PROBLEM TO WORK ON
Copy out the material from the line containing "Where should I click to: Click" through the line containing "click(73, 217)", both included, with nothing changed.

DATA
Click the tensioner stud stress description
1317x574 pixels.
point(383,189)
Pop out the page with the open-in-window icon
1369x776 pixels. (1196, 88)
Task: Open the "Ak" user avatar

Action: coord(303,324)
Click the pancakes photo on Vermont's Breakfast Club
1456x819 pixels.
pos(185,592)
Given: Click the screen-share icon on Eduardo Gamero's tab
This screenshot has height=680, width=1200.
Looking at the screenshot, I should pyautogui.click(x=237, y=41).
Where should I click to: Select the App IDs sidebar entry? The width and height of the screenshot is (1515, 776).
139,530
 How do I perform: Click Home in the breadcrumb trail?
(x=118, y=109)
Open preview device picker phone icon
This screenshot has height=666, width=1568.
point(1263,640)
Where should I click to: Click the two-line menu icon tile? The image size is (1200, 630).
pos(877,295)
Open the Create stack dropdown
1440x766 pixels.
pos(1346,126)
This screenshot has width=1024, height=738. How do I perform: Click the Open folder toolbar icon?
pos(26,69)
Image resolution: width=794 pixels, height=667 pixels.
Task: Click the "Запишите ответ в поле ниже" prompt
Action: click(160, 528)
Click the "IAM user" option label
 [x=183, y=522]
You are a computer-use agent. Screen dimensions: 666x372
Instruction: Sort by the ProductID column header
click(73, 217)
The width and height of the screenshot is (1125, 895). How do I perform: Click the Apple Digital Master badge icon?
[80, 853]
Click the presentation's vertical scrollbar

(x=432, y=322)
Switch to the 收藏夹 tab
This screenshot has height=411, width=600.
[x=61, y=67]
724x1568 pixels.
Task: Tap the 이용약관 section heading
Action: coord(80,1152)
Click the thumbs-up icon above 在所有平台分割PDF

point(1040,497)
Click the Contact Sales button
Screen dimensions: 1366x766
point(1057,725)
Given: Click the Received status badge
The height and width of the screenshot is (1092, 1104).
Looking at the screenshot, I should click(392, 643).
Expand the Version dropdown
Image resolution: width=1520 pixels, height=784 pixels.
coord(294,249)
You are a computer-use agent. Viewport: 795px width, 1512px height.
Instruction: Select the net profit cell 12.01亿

ANSWER TO THIS EXERCISE
Where should I click to: Click the two-line menu icon tile? The image size is (1200, 630).
pos(877,295)
Open the Create stack dropdown
1440x766 pixels.
pos(1346,126)
This screenshot has width=1024, height=738. How do I perform: Click the Open folder toolbar icon?
pos(26,69)
Image resolution: width=794 pixels, height=667 pixels.
Task: Click the "Запишите ответ в поле ниже" prompt
Action: click(160, 528)
Click the "IAM user" option label
 [x=183, y=522]
You are a computer-use agent. Screen dimensions: 666x372
Instruction: Sort by the ProductID column header
click(73, 217)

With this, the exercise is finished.